• WORK TO DO:
• a. Reproduce verbatim everything in the subreddit classification post from "Reddit.com has a" down to "a redditor's review.".
• b. Extend the post on classifying posts from the 'Legal Advice' subreddit, picking up directly after its final sentence.

• TEXT TO READ:
□ □ □ □ □ □ □

• karlduane

NLP Classification- Choosing the 'Best of' from 'Legal Advice'

Updated: Jan 19

Phase 1 - Problem Definition


1.1 Broad Goal(s):


My goal is two-fold:

1. Using [Pushshift's](https://github.com/pushshift/api) API, collect posts from two subreddits of my choosing.

2. Use NLP to train a classifier on which subreddit a given post came from. This is a binary classification problem.


1.2 Subreddit Selection


Reddit.com has a 'best of' feature-- both of Reddit itself and of specific subreddits. How a post or comment is selected to be a 'best of' is a fascinating rabbit hole to dig in to- see a guest post by Randall Munroe of XKCD fame on the subject here, or take a look at the reddit thread in r/nostupidquestions.


TL;DR- it combines a statistical algorithm that tracks the activity, number of comments and number of upvotes to determine which comments and which posts are the most engaged with and flags it for a redditor's review.

□ □ □ □ □ □ □

• GIVEN DATA:
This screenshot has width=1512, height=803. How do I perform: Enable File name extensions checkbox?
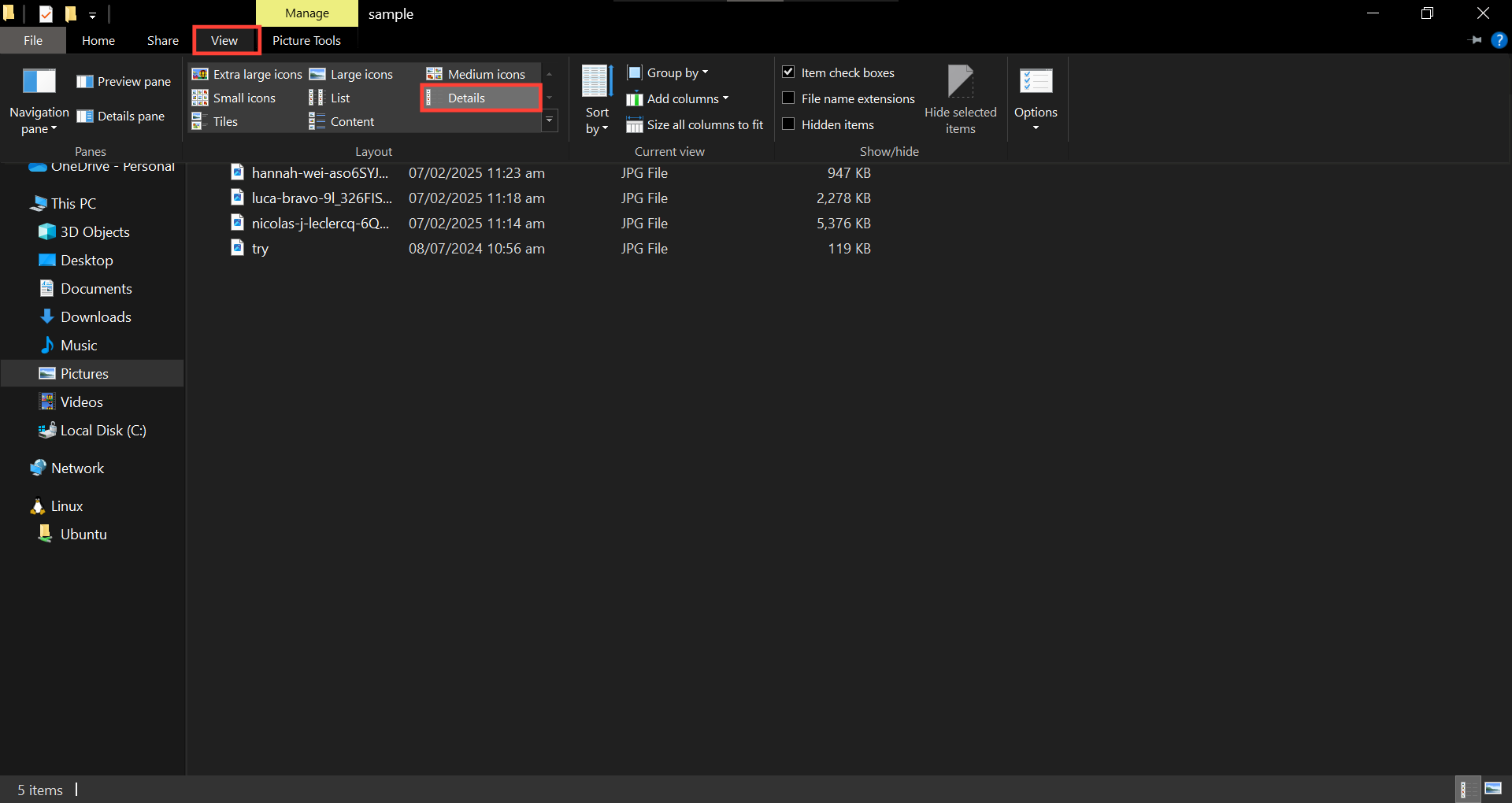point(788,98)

□ □ □ □ □ □ □

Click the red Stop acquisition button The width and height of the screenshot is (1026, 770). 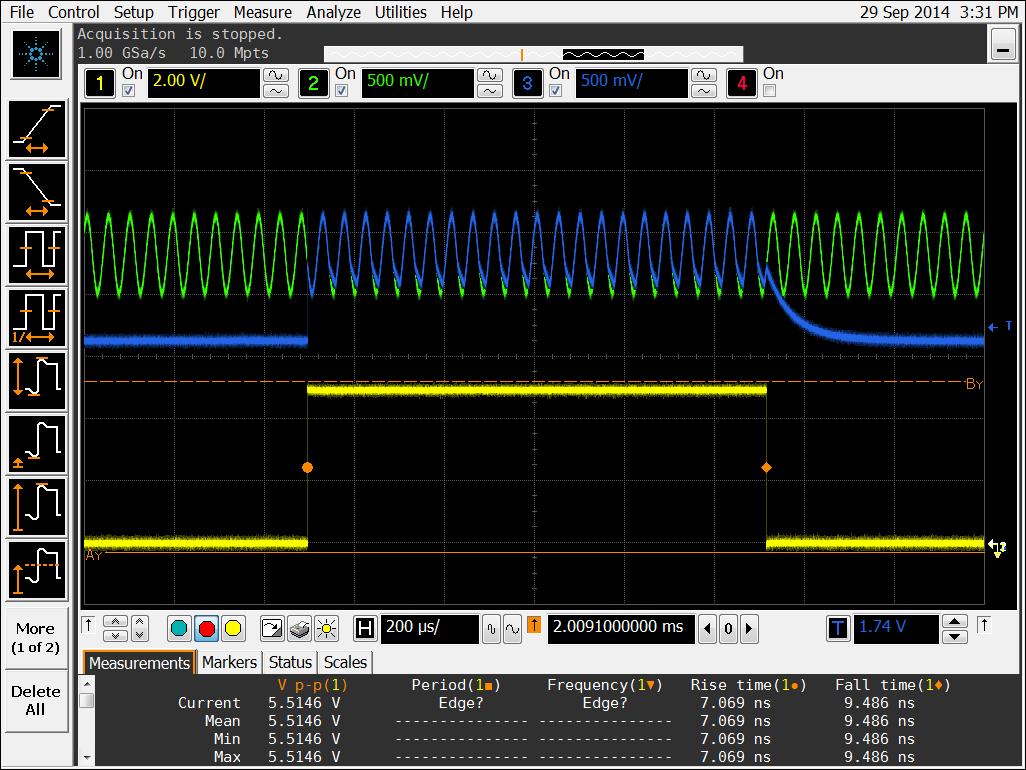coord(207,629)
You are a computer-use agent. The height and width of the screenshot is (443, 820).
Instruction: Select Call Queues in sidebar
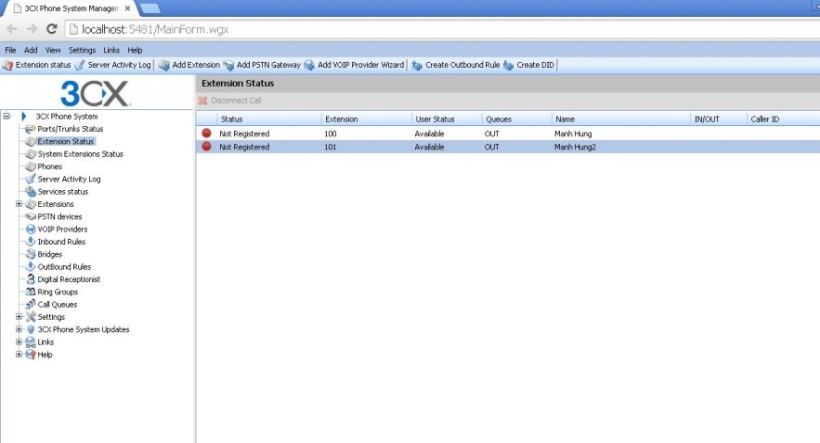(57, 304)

□ □ □ □ □ □ □

• EXPECTED RESULTS:
• a.
Reddit.com has a 'best of' feature-- both of Reddit itself and of specific subreddits. How a post or comment is selected to be a 'best of' is a fascinating rabbit hole to dig in to- see a guest post by Randall Munroe of XKCD fame on the subject here, or take a look at the reddit thread in r/nostupidquestions.


TL;DR- it combines a statistical algorithm that tracks the activity, number of comments and number of upvotes to determine which comments and which posts are the most engaged with and flags it for a redditor's review.

• b.
The question I wanted to examine is whether or not the titles can be parsed to determine whether they come from the original subreddit or from the 'best of' subreddit in the same category.

To do this I'm looking at the subreddits of:


1. r/legaladvice

2. r/bestoflegaladvice


In short: can we build a NLP model that will predict whether a post is from the legal advice subreddit or the curated best of legal advice subreddit?


Phase 2 - Data Gathering


2.1 Define Function to gather posts from reddit using pushshift API

def get_posts(subreddit, n):
    url = 'https://api.pushshift.io/reddit/search/submission'
    if n < 100:
        params = {
        'subreddit' : subreddit, 
        'size': n 
        }
        res = requests.get(url, params)
        data = res.json()
        posts = data['data']
    else:
# note:  Pushshift.io now has a hard limit of 100 posts returned per API hit, so I'm setting this 100 limit here and will loop through this call until I hit n posts
        #get now in epoch date time format
        today = datetime.now()
        now = today.replace(hour=0, minute=0, second=0, microsecond=0)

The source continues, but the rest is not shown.